Stored records:
********

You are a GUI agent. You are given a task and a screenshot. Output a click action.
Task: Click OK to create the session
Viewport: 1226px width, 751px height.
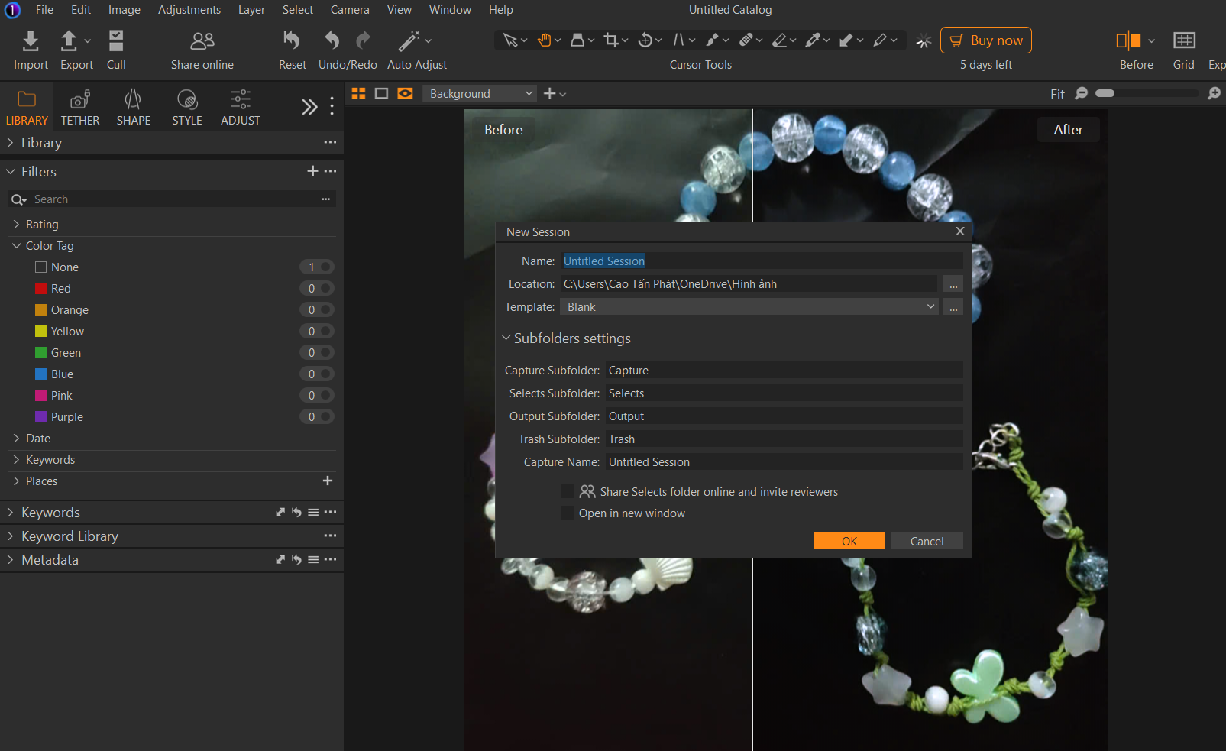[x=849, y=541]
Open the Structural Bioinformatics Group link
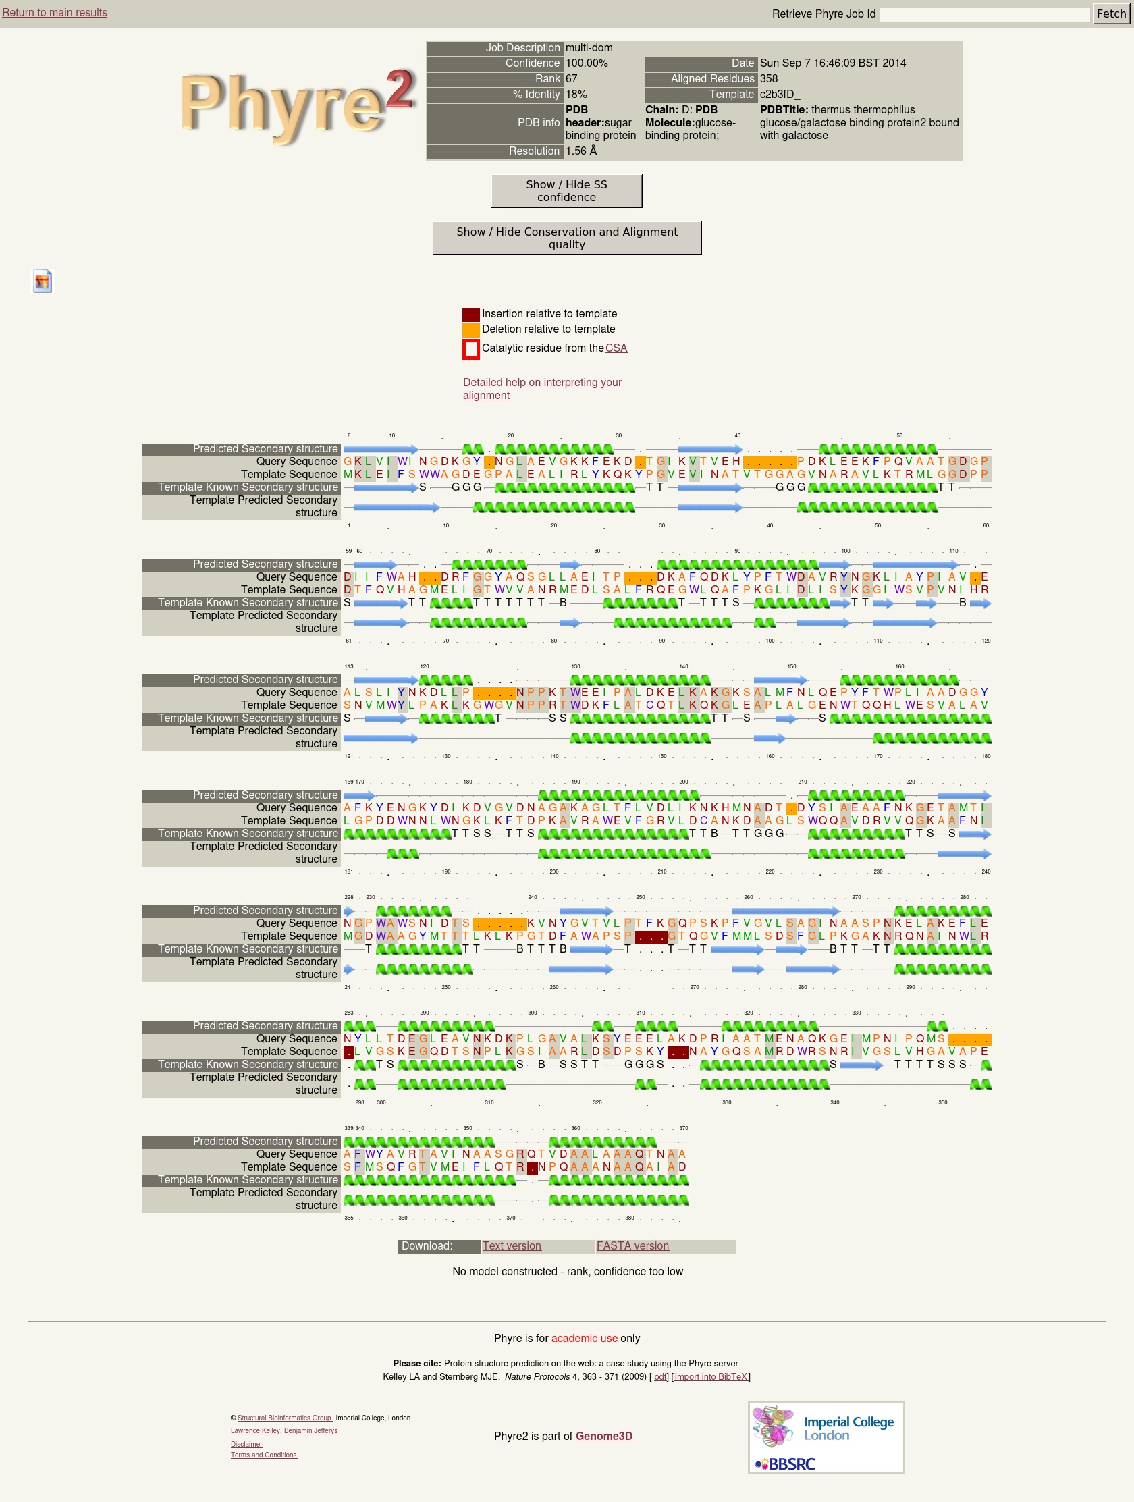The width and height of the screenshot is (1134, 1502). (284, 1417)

********

* Directions for this task *
Nothing but the lines from the one holding "Viewport: 1226px width, 751px height." through the last line of the entries should be written out, exactly and inclusively, minus the pictures.

* Answer box *
Viewport: 1226px width, 751px height.
[x=849, y=541]
Open the Structural Bioinformatics Group link
The width and height of the screenshot is (1134, 1502). (284, 1417)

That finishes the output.